Para Teerã, a história se inverte: o Ministério das Relações Exteriores classificou os ataques americanos às instalações costeiras como “violação flagrante” do memorando e da Carta da ONU. A postura iraniana no estreito seria “gestão do cessar-fogo”, não agressão.
Quem rompeu o acordo primeiro? A resposta honesta: não há como saber com certeza a partir de fontes abertas. Cada governo acusa o outro com a mesma convicção, e os fatos verificáveis de forma independente — um cargueiro avariado, explosões numa cidade costeira — são compatíveis com as duas versões.

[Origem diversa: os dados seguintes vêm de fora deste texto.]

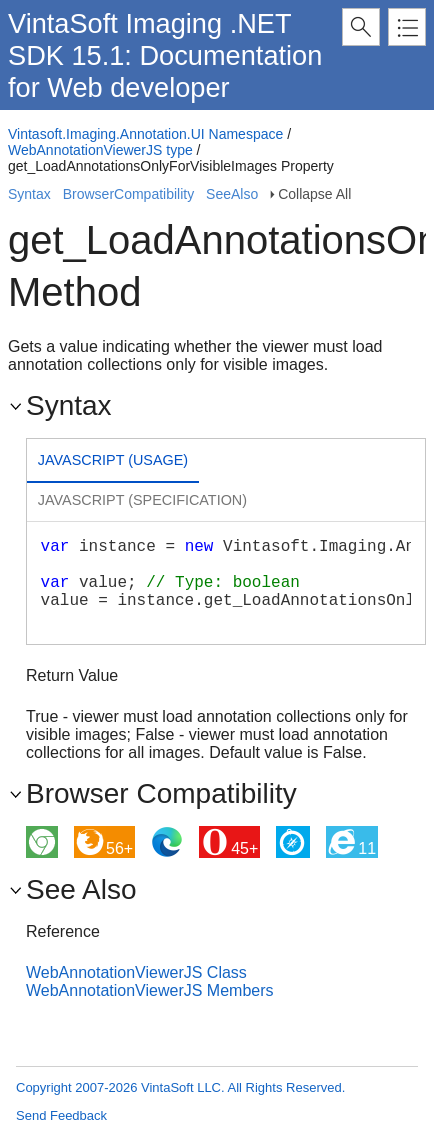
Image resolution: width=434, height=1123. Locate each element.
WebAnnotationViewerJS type (100, 150)
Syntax (29, 194)
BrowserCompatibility (128, 194)
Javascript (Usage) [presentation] (113, 460)
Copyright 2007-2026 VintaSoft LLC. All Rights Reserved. (180, 1087)
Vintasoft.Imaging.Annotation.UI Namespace (145, 134)
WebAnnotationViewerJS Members (150, 990)
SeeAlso (232, 194)
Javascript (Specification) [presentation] (142, 500)
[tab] (113, 462)
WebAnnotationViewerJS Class (136, 972)
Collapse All (314, 194)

Mas há uma terceira leitura — a que não aparece nos briefings de nenhum lado. Talvez o cessar-fogo não tenha sido desenhado para funcionar. Talvez o objetivo do memorando nunca tenha sido a paz, mas a criação de um enquadramento jurídico para a “administração futura” do estreito — o artigo 5. Nesse cenário, o fogo cruzado não é falha do acordo. É sua função. Cada drone, cada retaliação, cada ameaça de Trump — tudo alimenta a narrativa de que Hormuz precisa de “gestão”, de “administração”, de “ordem”. E quem administra, cobra.

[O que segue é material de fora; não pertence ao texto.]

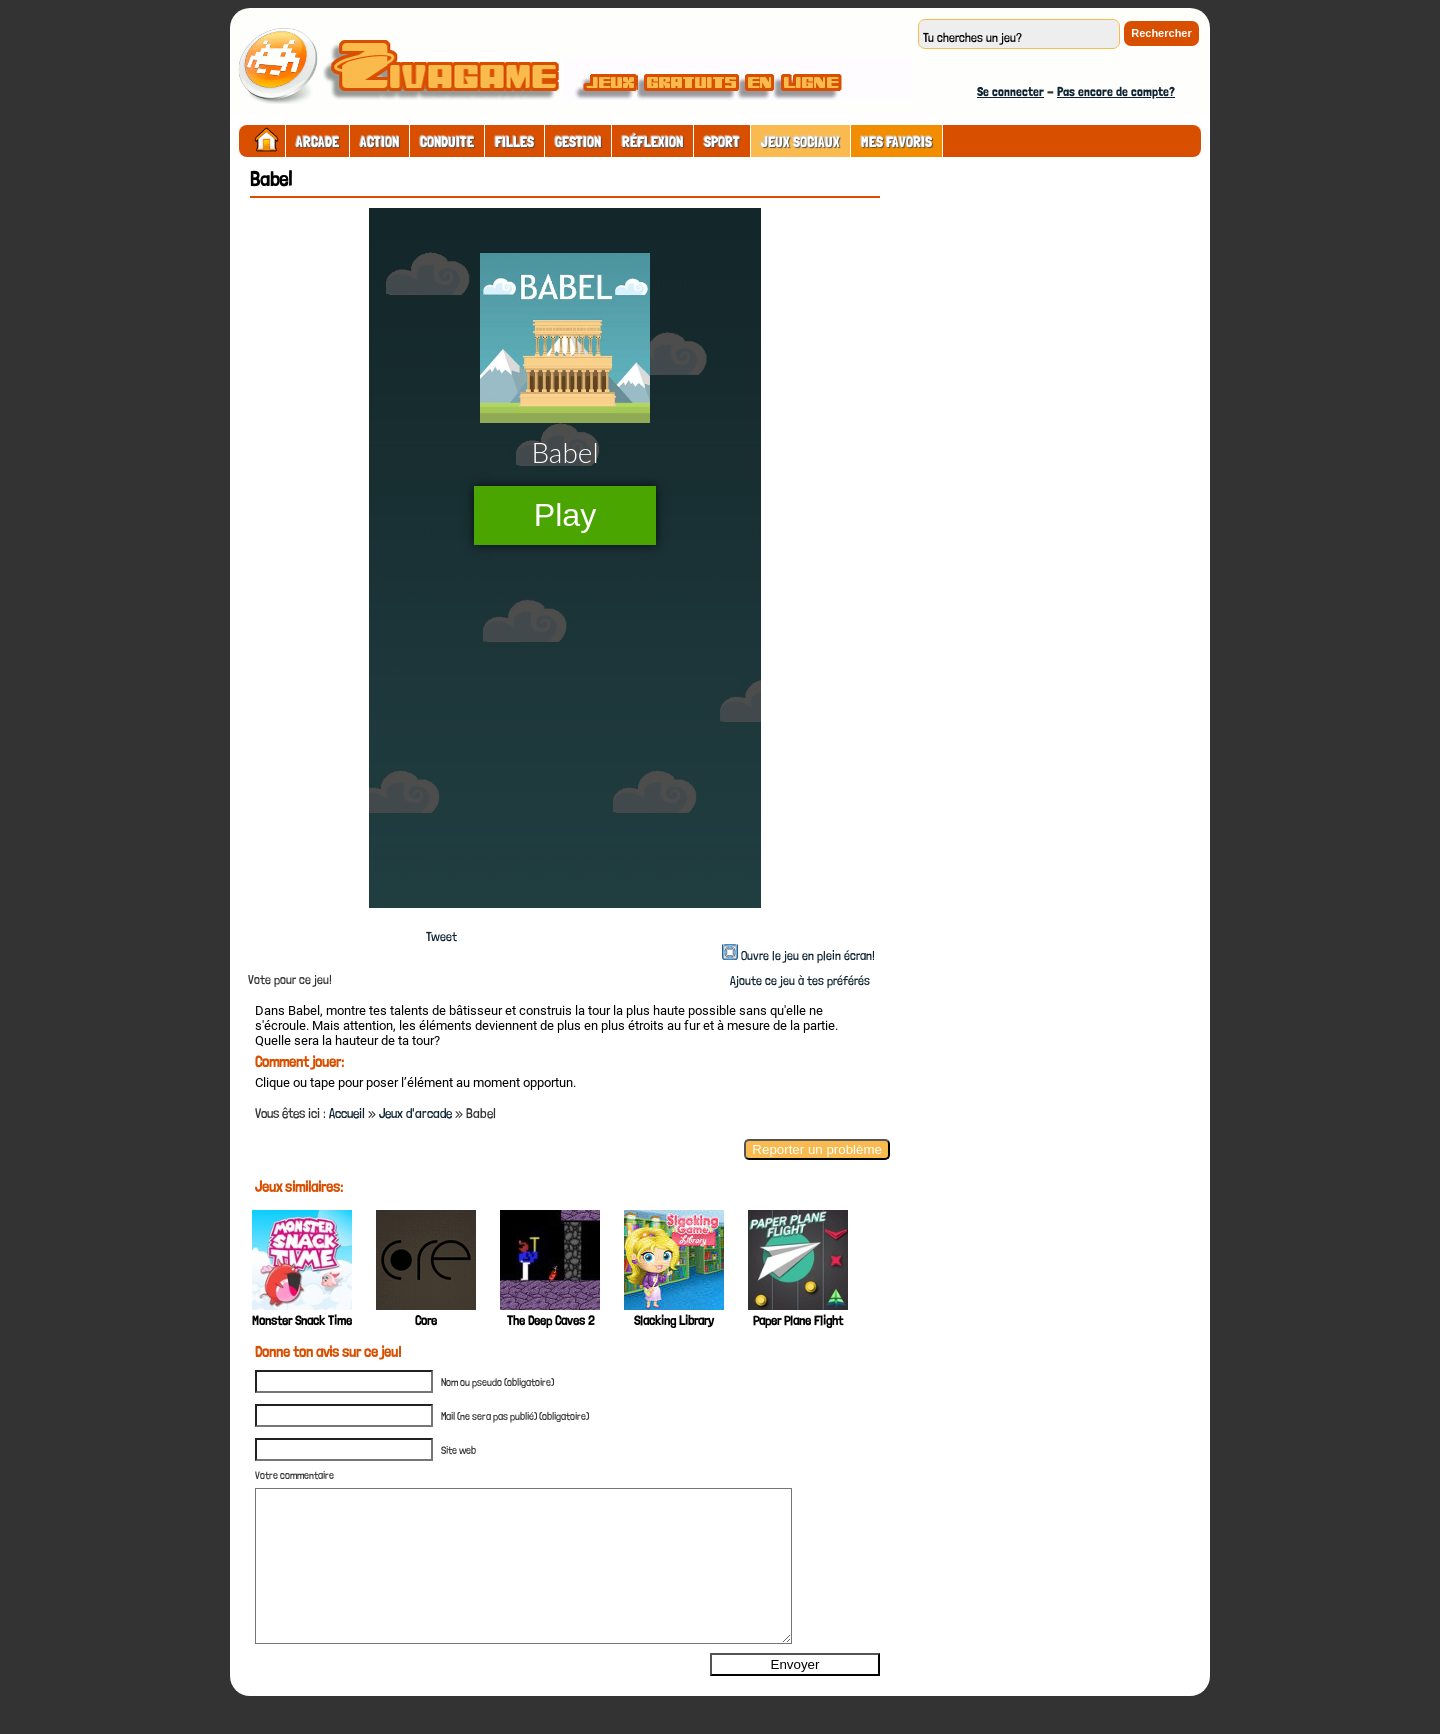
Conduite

5. O Recibo Chega ao Brasil
Petróleo é preço. Preço é inflação. Inflação é o quanto custa o feijão.
Um Estreito de Hormuz instável pressiona o Brent (petróleo bruto e leve), e o Brent pressiona o diesel, o frete e o IPCA. A cada semana de bloqueio, o custo do barril incorpora um “prêmio de risco” que não aparece nos contratos, mas aparece na bomba de gasolina. E se o estreito reabrir sob regime de pedágio — taxas de travessia, seguros inflados, licenças de passagem — esse prêmio se torna permanente.

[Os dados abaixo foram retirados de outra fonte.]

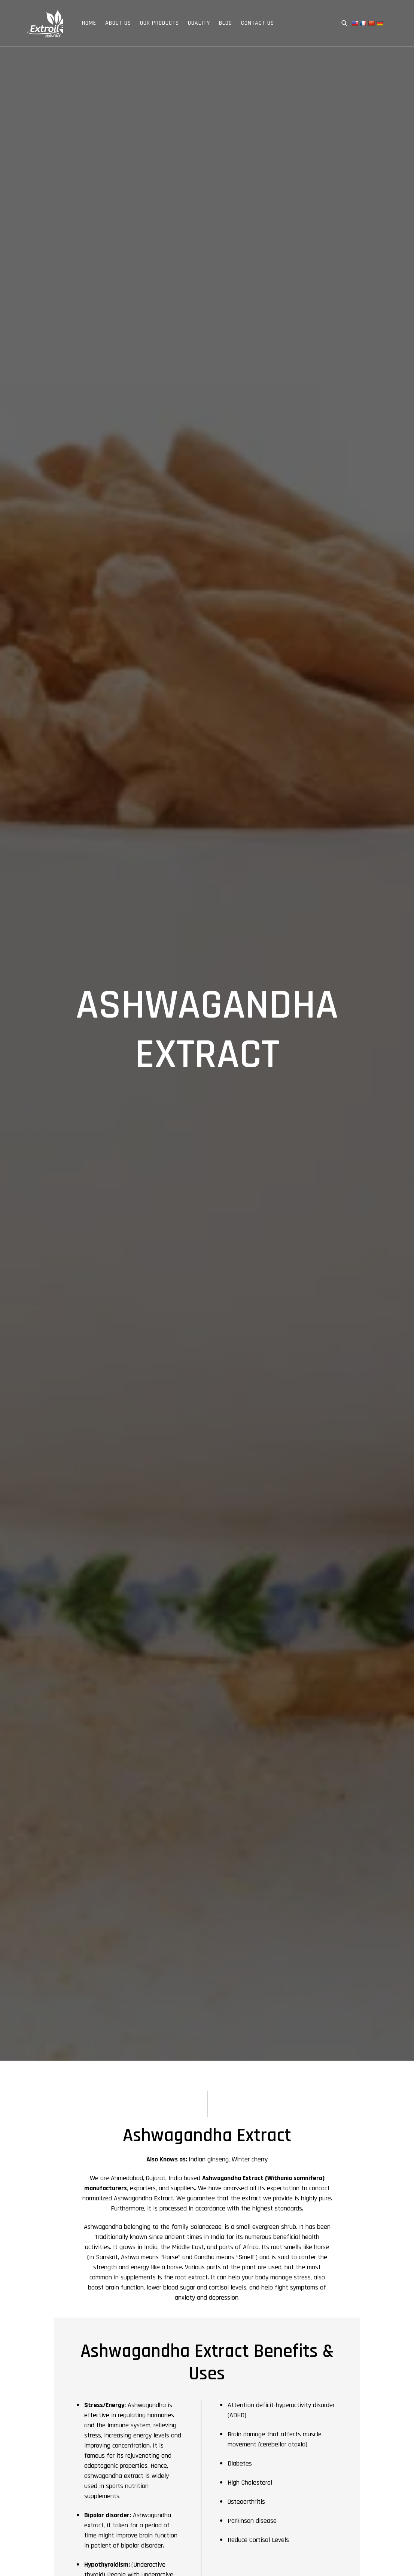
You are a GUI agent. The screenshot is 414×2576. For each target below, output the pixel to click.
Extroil (45, 23)
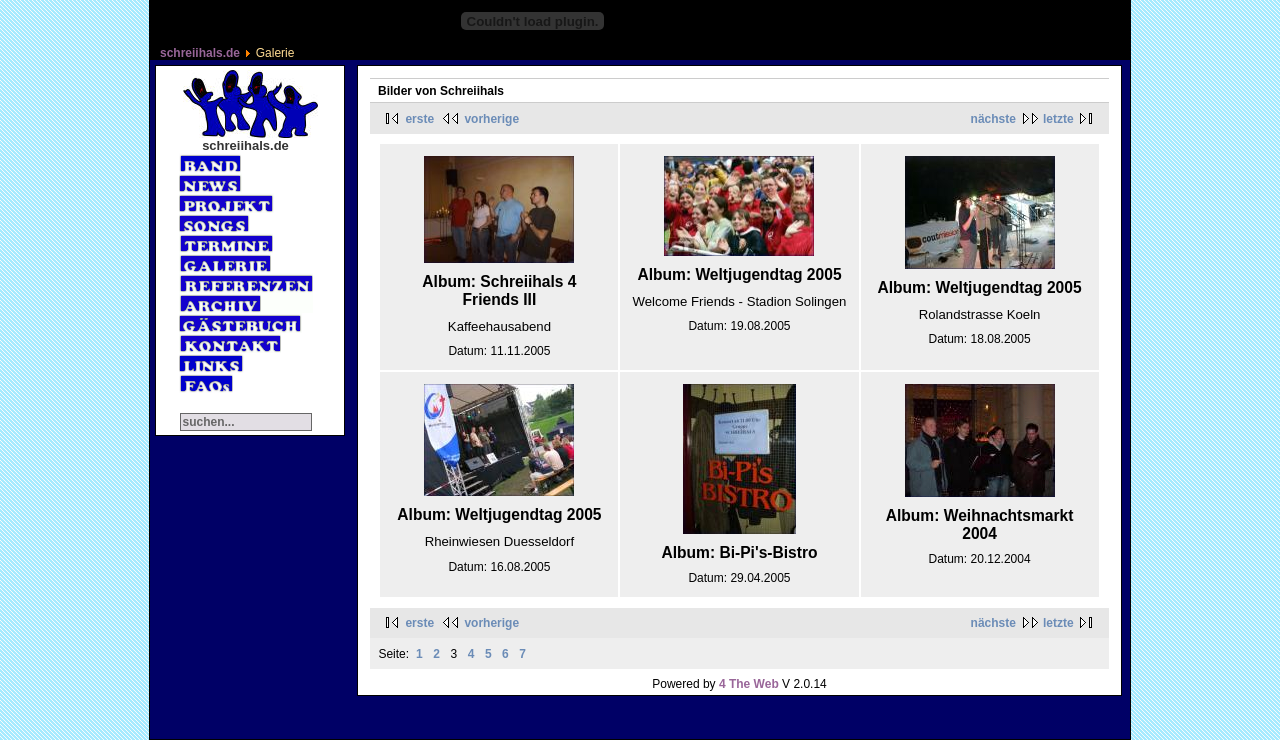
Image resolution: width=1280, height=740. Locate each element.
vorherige (491, 119)
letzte (1058, 119)
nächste (993, 119)
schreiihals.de (200, 53)
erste (419, 119)
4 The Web (749, 684)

A disputa entre Teerã, Mascate e a Quinta Frota não é um exotismo do Golfo Pérsico. É uma variável silenciosa no custo de vida brasileiro. O que se decide entre dois países que a maioria dos brasileiros não localiza no mapa chega, semanas depois, à conta do supermercado.
Ninguém em Brasília está perguntando. Mas a conta vai chegar.
📌 POR QUE ISSO IMPORTA
Hormuz não é uma crise militar. É uma crise de propriedade. A pergunta real não é quem atirou primeiro — é quem ficará com a chave da passagem quando a fumaça baixar. O artigo 5 do memorando suíço, os relatos de cobrança de taxas, a declaração iraniana de “supervisão total” e a negação pública de Trump formam um quebra-cabeça cujas peças não encaixam — a menos que você aceite que alguém está mentindo. Enquanto os portais contam mísseis, a verdadeira guerra é cartorial: quem registra a escritura de Hormuz controla o fluxo de energia do planeta. E contratos de propriedade, diferente de cessar-fogos, não expiram.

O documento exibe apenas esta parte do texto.